▶ [What the task asks] Count the lines in the rows below that contain the word "perform", and reply with the number alone.

▶ [Dataset extract]
============
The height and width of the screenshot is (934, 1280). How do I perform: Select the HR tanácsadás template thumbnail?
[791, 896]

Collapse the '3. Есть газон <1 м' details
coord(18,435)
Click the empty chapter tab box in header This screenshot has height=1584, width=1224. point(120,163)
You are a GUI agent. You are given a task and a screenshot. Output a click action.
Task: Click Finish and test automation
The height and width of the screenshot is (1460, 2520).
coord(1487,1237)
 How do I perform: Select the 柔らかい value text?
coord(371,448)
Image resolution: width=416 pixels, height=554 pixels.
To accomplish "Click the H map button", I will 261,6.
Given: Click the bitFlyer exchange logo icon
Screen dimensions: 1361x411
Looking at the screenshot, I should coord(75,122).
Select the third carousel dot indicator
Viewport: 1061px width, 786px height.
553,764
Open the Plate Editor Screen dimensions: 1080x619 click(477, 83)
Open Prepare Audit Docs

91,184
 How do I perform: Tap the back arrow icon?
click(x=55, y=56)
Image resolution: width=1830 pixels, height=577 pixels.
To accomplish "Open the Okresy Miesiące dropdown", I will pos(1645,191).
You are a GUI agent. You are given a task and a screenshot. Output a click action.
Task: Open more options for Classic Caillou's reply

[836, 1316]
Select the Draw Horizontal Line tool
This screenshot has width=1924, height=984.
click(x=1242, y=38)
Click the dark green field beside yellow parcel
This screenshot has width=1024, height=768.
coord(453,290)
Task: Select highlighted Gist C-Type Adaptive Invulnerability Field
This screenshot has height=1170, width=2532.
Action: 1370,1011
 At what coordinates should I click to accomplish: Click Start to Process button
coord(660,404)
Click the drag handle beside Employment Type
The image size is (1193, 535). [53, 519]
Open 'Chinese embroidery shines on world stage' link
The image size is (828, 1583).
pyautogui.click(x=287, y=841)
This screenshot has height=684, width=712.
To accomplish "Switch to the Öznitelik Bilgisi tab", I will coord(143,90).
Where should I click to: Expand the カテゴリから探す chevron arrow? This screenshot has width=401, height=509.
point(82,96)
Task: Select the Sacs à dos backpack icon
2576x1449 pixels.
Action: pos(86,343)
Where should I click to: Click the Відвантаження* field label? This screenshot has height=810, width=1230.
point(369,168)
============
▶ [Task answer] 3